Excluo tuas fotografias uma a uma, como se a cada pressionada na tecla Delete te apagasse não apenas do meu HD, mas também das minhas memórias.

Como se, ficando sem ver aquele monte de pixels no formato do teu rosto, eu conseguisse esquecer do teu sorriso e do azul dos teus olhos.

Também tomo o cuidado de eliminar as fotografias impressas. Algumas, eu picoto, como se você fosse sentir a navalha da tesoura – e como se fosse realmente doer em você como dói em mim.

Presto especial atenção aos negativos, dos quais me desfaço sem piedade.

memórias

Substituo aquela nossa foto no porta-retrato por uma da minha infância, pra tentar me lembrar da época em que você ainda nem existia na minha vida.

Jogo fora tua coleção de revistas e mudo todos os móveis de lugar, na tentativa de rearranjar o cenário de forma que tenha menos a tua cara e mais a minha.

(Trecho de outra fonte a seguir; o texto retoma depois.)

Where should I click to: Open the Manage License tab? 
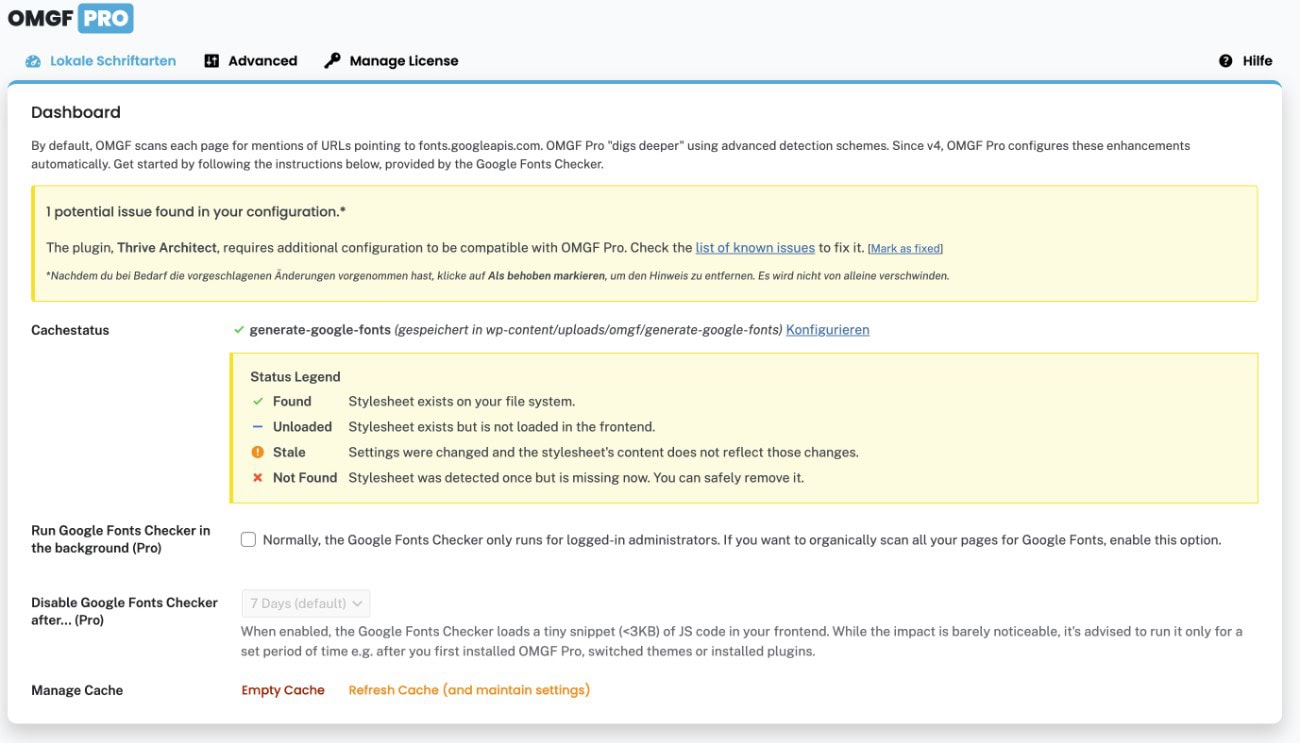pyautogui.click(x=404, y=60)
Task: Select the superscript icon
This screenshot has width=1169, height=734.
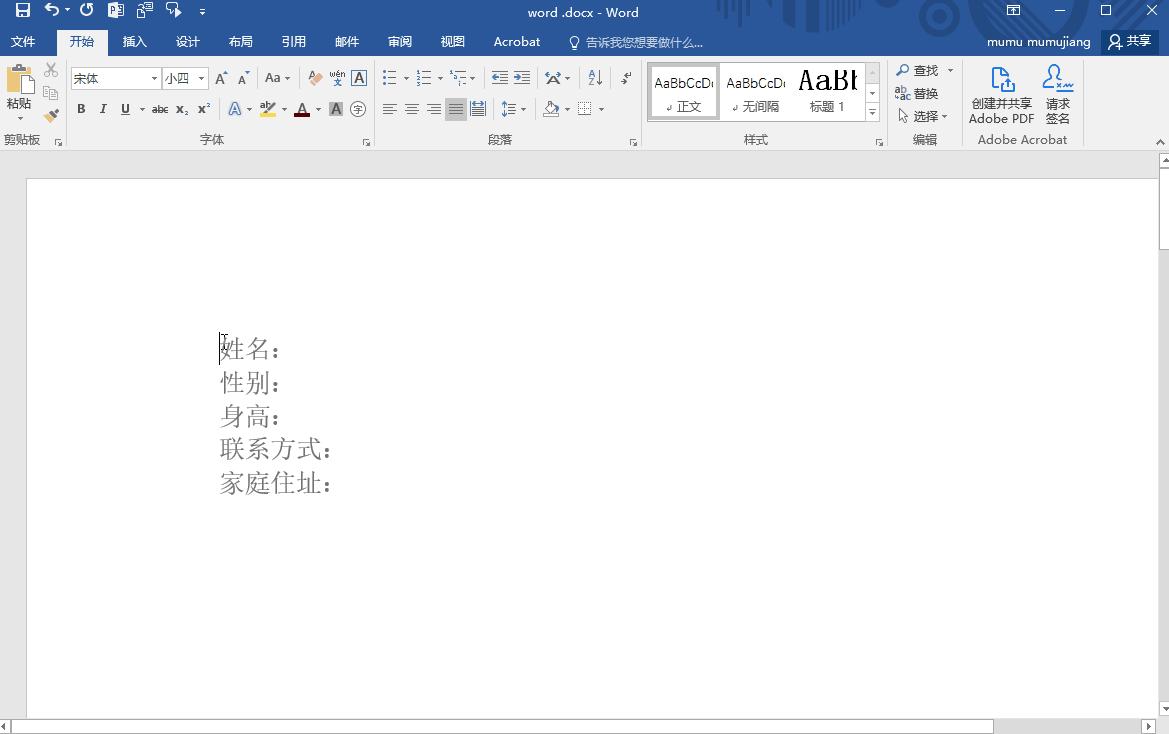Action: tap(202, 109)
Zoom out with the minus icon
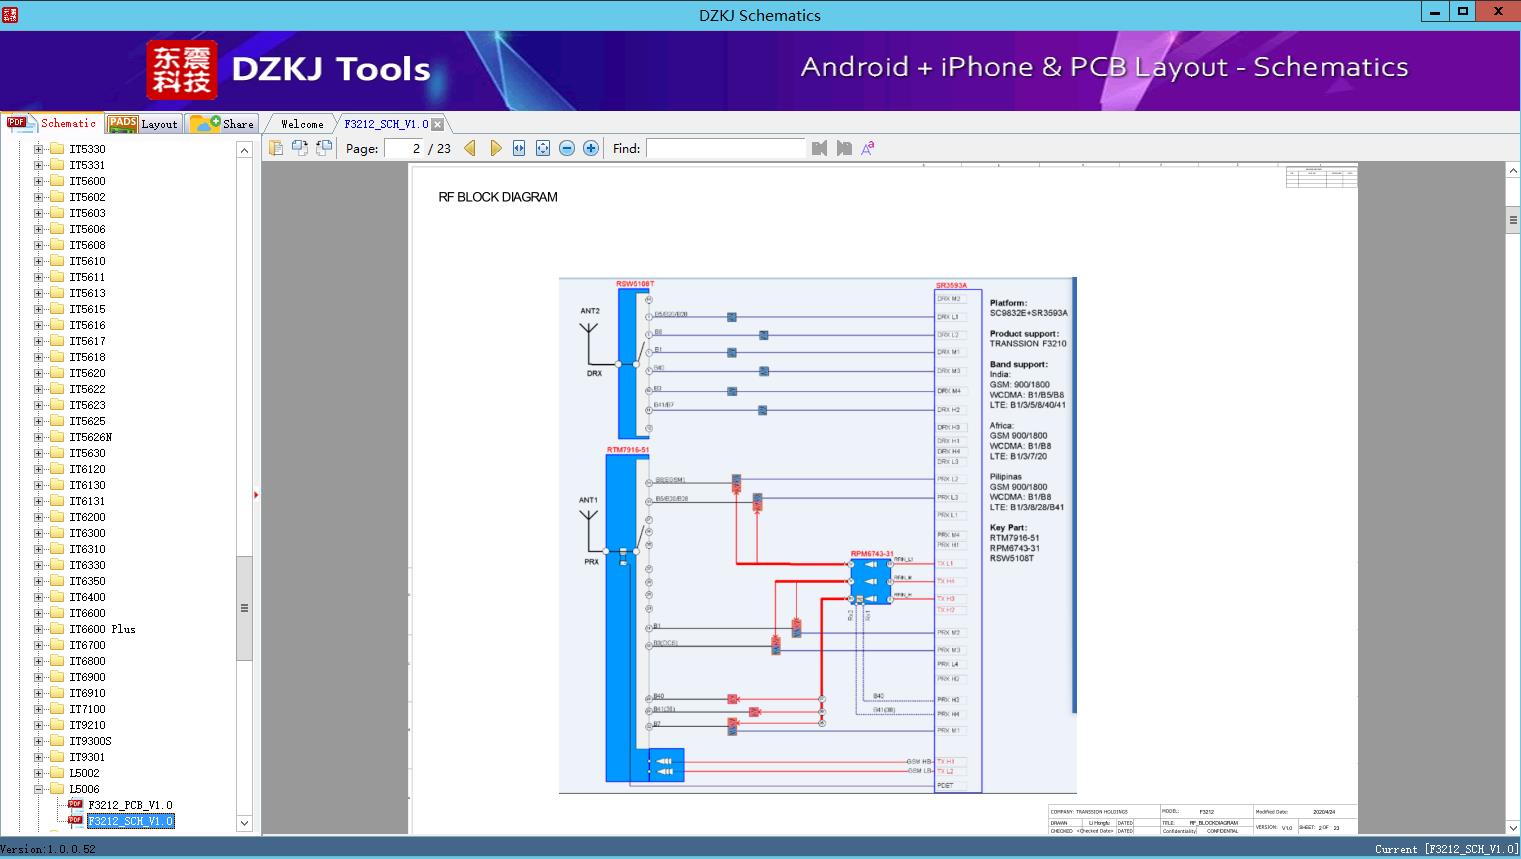This screenshot has width=1521, height=859. point(567,148)
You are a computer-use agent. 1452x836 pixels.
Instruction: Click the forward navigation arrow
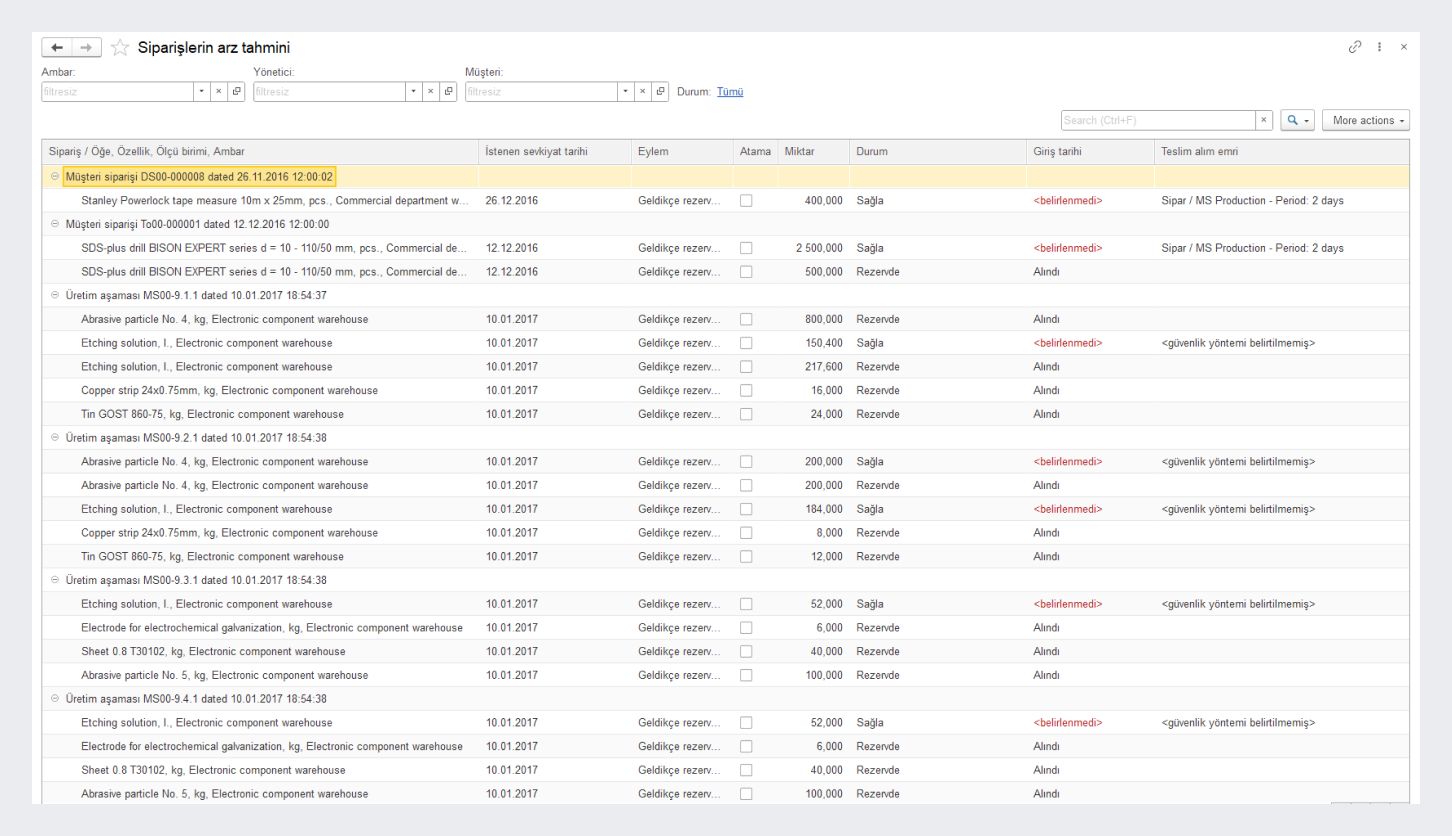[x=85, y=48]
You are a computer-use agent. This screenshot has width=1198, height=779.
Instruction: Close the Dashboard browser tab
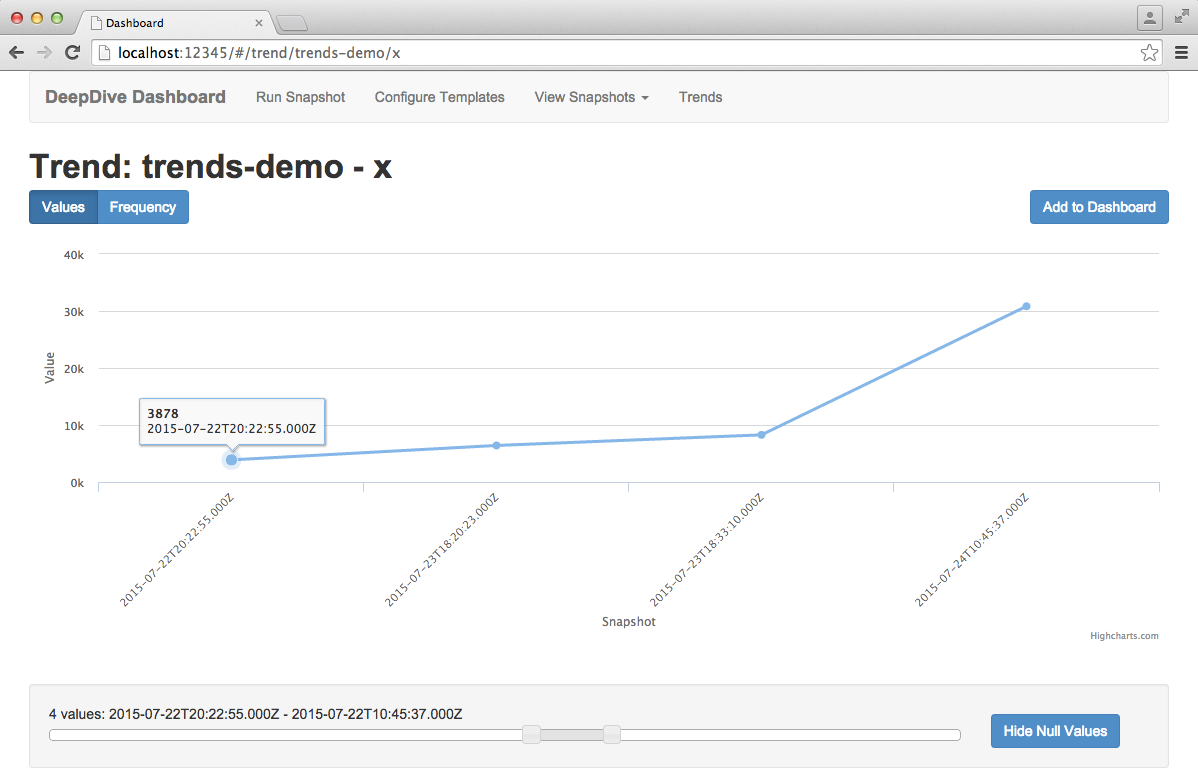[x=259, y=22]
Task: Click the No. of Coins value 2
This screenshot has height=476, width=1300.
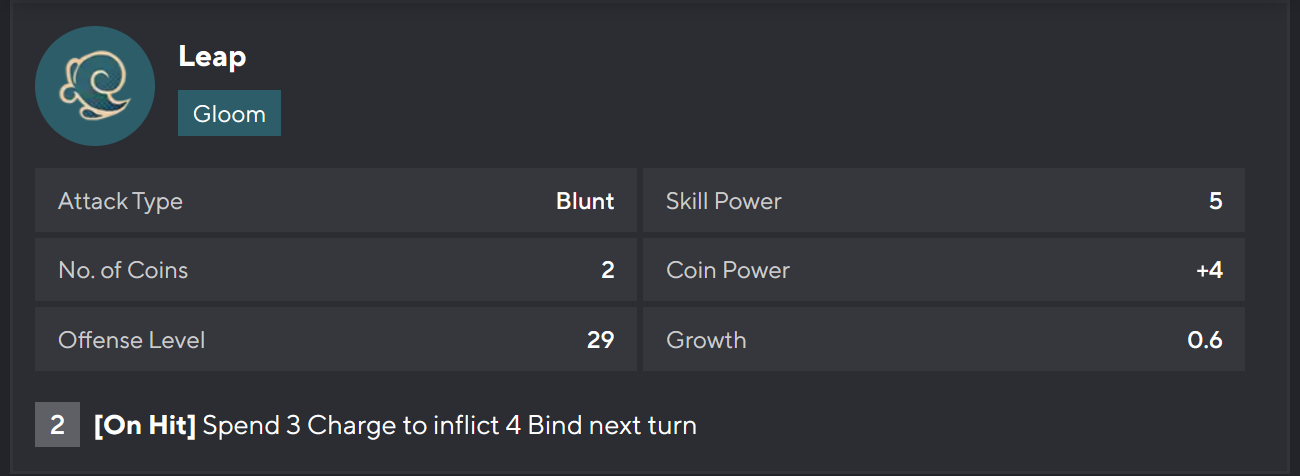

Faço todo esse ritual sem pressa, levando o tempo necessário para desembaralhar todos os sentimentos que ainda conflitam aqui – raiva, saudade, remorso, tristeza, solidão.

E, apagando todos os vestígios da tua passagem pela minha vida, eu sigo, na ilusão de conseguir te apagar, também, de mim. E constato que apagar as memórias palpáveis é relativamente fácil. Difícil é se livrar daquelas que habitam a cabeça e o coração.